The IRA will change the time affecting patents, generic drugs, and Medicare pricing from 13 to nine years, slashing the time to get a return on investments in developing new medicines, said Steve Potts, PhD, MBA, chair of the drug development council of the International Cancer Advocacy Network. Potts discussed how investors are shying away from small molecule drugs that take time and money to research, but that can be incredibly helpful for patients with cancer and other diseases.
“The trend is already clear. The cancer of the IRA nine vs 13 small molecule penalty will continue to metastasize, eliminating previously promising drug programs in cancer, neuroscience, orphan diseases, and many other areas,” Potts said. “I can’t imagine that there is anyone in this room who deliberately designed IRA to have this kind of crushing effect on small molecule drug development, but this is the reality. I wish it didn't take as much money as it does to develop a new drug, but that is also a reality.”
Just a few rare diseases are well known to the wider public, but en masse, they affect almost 30 million Americans, a public health crisis, said John F. Crowley, executive chairman of Amicus Therapeutics. His journey into health care began when his daughter and son were diagnosed with Pompe disease, a neuromuscular disorder.
The nation is at the dawn of a new golden age of genetic medicine. Yet the IRA is punishing small biotech companies developing treatments for rare diseases, Crowley said.
He cited the 1983 Orphan Drug Act that gives tax credits for companies developing those treatments, known as “orphan drugs.” Those medicines are exempt from IRA price caps if they treat a single rare disease, but not if they treat multiple rare conditions.

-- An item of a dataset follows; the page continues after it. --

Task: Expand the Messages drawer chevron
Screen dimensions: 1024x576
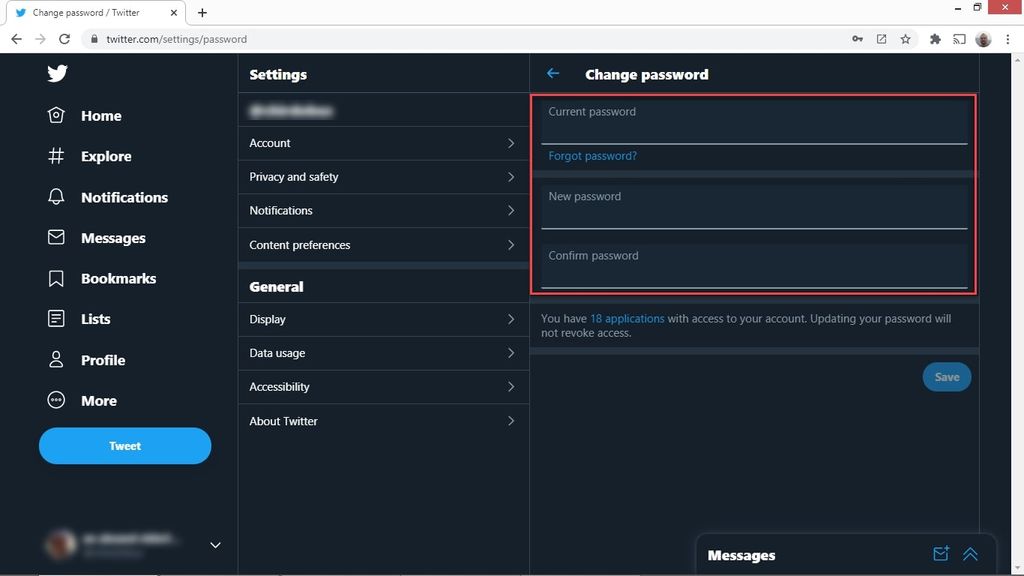Action: coord(969,553)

“That’s a big problem,” Crowley said, because it suppresses “follow-on” research to see if a new drug will treat multiple conditions.

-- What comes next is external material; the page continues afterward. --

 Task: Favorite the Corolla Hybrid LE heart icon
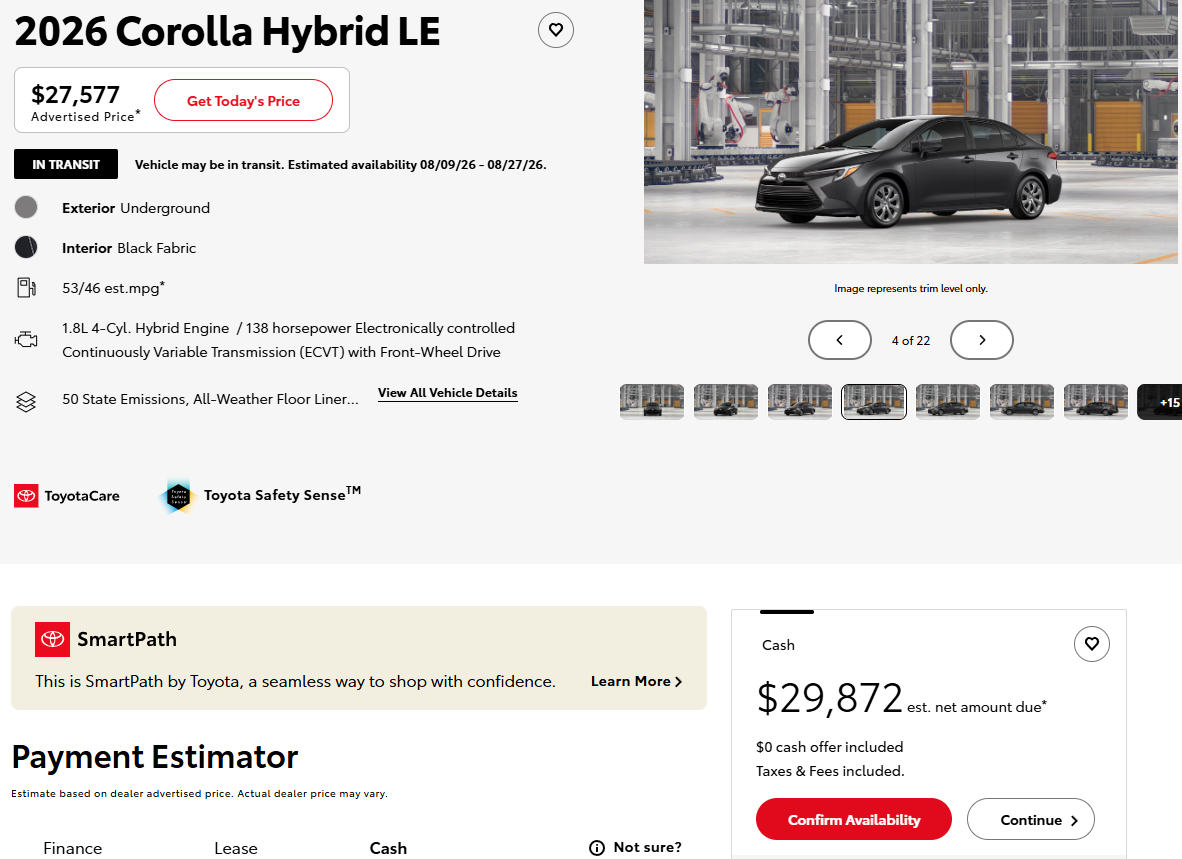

“In short, the IRA’s negative treatment of orphan products is a direct contradiction of the positive, and life-changing, work done by Congress in passing the Orphan Drug Act itself many years ago,” Crowley said.
There are plenty of ethical and economic arguments against drug companies delaying the marketing of new medicines, said Aaron S. Kesselheim, MD, JD, MPH, a professor of medicine at Harvard Medical School.
Prescription drug spending has increased from $427 billion in 2015 to $634 billion in 2022, with brand-name drugs accounting for about 10% of prescriptions but 80% of spending, he said.
“These high prices are not indicators of the workings of the free market or a mechanism for innovation to reach patients, but of a system that allows manufacturers to freely set and raise prices while preventing effective competition – an arrangement nearly unprecedented in the world of government purchasing for nearly everything else,” Kesselheim said.
It is true that it takes time and money to create and test new medicines. Then manufacturers get long periods of market exclusivity, and then use numerous additional patents on formulations, methods of use, manufacturing process, and devices to block competition of generic versions for years, Kesselheim said.